# Stuck at bootstrap with FreeBSD 10.0 on DL380 G5



## boris_net (Mar 21, 2014)

Hi all,

I was wondering if anybody would have any idea how to troubleshoot an issue I get while trying to install FreeBSD 10.0 on a DL380 G5.

The server can boot while using ESXi 5.1 and does not crash or anything like that however I wanted native FreeBSD instead to use as a backup server for my primary server which does router/fw/nat/squid/jails/etc...

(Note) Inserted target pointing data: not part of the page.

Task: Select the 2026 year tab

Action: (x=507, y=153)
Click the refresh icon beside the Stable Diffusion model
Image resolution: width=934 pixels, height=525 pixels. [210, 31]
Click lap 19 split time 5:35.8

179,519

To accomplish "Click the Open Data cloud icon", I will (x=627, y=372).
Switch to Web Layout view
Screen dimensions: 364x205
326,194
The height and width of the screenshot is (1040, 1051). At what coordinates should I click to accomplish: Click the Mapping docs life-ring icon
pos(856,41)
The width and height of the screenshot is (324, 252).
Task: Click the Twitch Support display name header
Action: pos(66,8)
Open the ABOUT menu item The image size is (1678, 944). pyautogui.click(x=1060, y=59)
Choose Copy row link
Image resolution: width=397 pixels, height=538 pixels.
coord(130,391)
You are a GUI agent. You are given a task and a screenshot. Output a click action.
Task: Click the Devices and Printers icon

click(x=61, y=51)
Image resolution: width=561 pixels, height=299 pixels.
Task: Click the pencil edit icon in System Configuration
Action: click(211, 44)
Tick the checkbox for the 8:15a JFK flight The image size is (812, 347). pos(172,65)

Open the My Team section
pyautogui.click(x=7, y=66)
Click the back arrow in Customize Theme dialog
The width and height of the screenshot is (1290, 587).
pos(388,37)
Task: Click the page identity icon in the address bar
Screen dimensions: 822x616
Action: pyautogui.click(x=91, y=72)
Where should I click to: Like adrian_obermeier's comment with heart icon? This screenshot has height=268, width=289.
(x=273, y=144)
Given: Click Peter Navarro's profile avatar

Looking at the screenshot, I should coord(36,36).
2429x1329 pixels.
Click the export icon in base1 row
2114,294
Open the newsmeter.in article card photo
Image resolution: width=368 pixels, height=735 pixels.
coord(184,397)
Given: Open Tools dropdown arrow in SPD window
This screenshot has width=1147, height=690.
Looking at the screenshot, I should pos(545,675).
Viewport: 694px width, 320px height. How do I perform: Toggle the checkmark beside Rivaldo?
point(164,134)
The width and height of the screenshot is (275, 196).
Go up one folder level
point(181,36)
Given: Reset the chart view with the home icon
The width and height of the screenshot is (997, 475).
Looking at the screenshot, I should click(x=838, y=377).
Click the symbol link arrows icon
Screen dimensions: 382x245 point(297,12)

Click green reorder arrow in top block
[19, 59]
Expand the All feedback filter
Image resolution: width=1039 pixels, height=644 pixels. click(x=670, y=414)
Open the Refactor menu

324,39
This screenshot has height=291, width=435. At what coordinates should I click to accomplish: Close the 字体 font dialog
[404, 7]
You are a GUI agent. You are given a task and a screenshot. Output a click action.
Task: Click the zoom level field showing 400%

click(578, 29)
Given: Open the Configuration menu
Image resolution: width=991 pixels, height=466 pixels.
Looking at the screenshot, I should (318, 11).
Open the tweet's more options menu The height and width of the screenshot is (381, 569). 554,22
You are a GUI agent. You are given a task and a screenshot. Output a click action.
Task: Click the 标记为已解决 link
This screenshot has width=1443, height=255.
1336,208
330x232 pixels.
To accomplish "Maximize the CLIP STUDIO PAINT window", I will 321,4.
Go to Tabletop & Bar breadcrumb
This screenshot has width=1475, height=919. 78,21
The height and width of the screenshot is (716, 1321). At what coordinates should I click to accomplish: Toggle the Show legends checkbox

The DL380 G5 is a dual Xeon 5140 with 8GB of RAM, updated to the latest HP BIOS available. It has a Smart Array P400 controller and disks are configured as 2 logical drives.
Boot is done from the internal DVD drive.
I tried disabling USB Legacy and still experience the same thing (note: I still need USB long term).

The DVD boots and then is stuck right after the line showing the bootstrap header with a '\' and does not progress anymore.
My USB keyboard has all 3 LED on (num lock etc...) and becomes non responsive, CTRL-ALT-DEL has not effect.

I looked on the forum on noticed people seem to have been successful at running FreeBSD on such hardware.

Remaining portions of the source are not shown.